In Bank of America v. City and County of San Francisco, Nos. 00‑16355, 00‑16394, 2002 WL 31399026 (9th Cir. Oct. 25, 2002), the U.S. Court of Appeals for the Ninth Circuit held that national banks and federal savings associations need not comply with ordinances limiting ATM fees enacted by San Francisco and Santa Monica due to federal preemption.

    The case involved the cities of San Francisco and Santa Monica, each of which in 1999 enacted identical ordinances barring financial institutions (defined to include banks, savings associations, savings banks, credit unions and industrial loan companies) from charging non-depositors a fee for using their ATMs. Bank of America and Wells Fargo Bank, both national banks, and the California Bankers Association filed suit, challenging the validity of the ordinances. California Federal Bank, a federal savings bank, was subsequently added as a plaintiff.

    The Ninth Circuit held that the ordinances are preempted by (i) the Home Owners’ Loan Act and Office of Thrift Supervision regulations (with respect to federal savings associations) and (ii) the National Bank Act and Office of the Comptroller of the Currency regulations (with respect to national banks). The regulation of federal savings associations by the OTS is so pervasive, said the Ninth Circuit, as to leave no room for state regulatory control. Therefore, state limitations on the authority of federal savings associations to collect ATM fees are invalid under the Supremacy Clause of the U.S. Constitution. The court also held the ordinances invalid with respect to national banks, specifically rejecting the cities’ contention that charging ATM fees to non-depositors exceeds the incidental powers granted to national banks under Section 24 (Seventh) of the NBA. Finally, in response to the cities’ argument that the Electronic Funds Transfer Act authorizes states to regulate ATM fees as a consumer protection measure, the court opined that the EFTA does not save the ordinances from preemption for two reasons.
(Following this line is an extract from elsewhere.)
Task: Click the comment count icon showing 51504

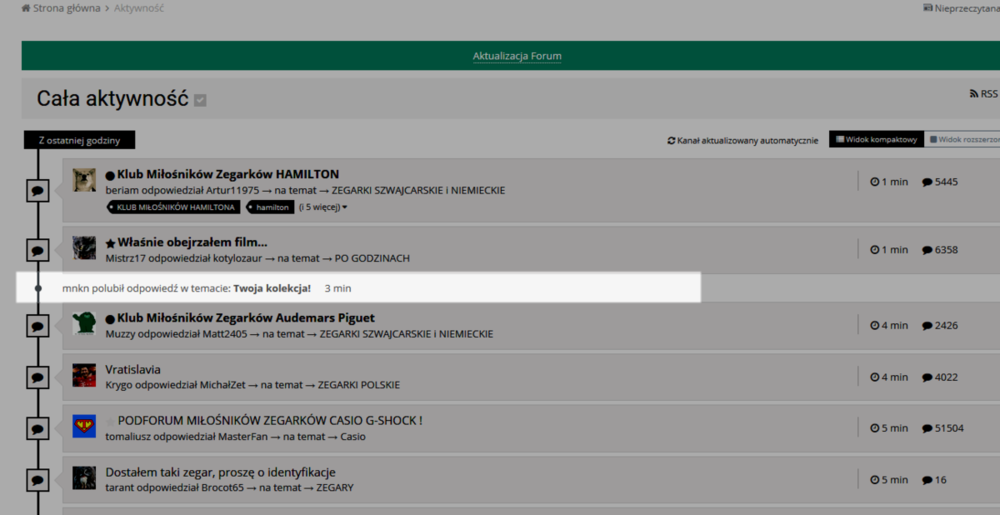Action: coord(927,428)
First, regulation of ATM fees is not the type of consumer protection measure contemplated by the EFTA and, second, the EFTA anti‑preemption provision (which saves state laws affording greater protection to consumers than the EFTA from preemption by the EFTA) does not preclude preemption by other statutes, such as the HOLA and the NBA. Accordingly, the Ninth Circuit affirmed the district court’s grant of summary judgment to the banks as well as the permanent injunction prohibiting the cities from enforcing the ordinances.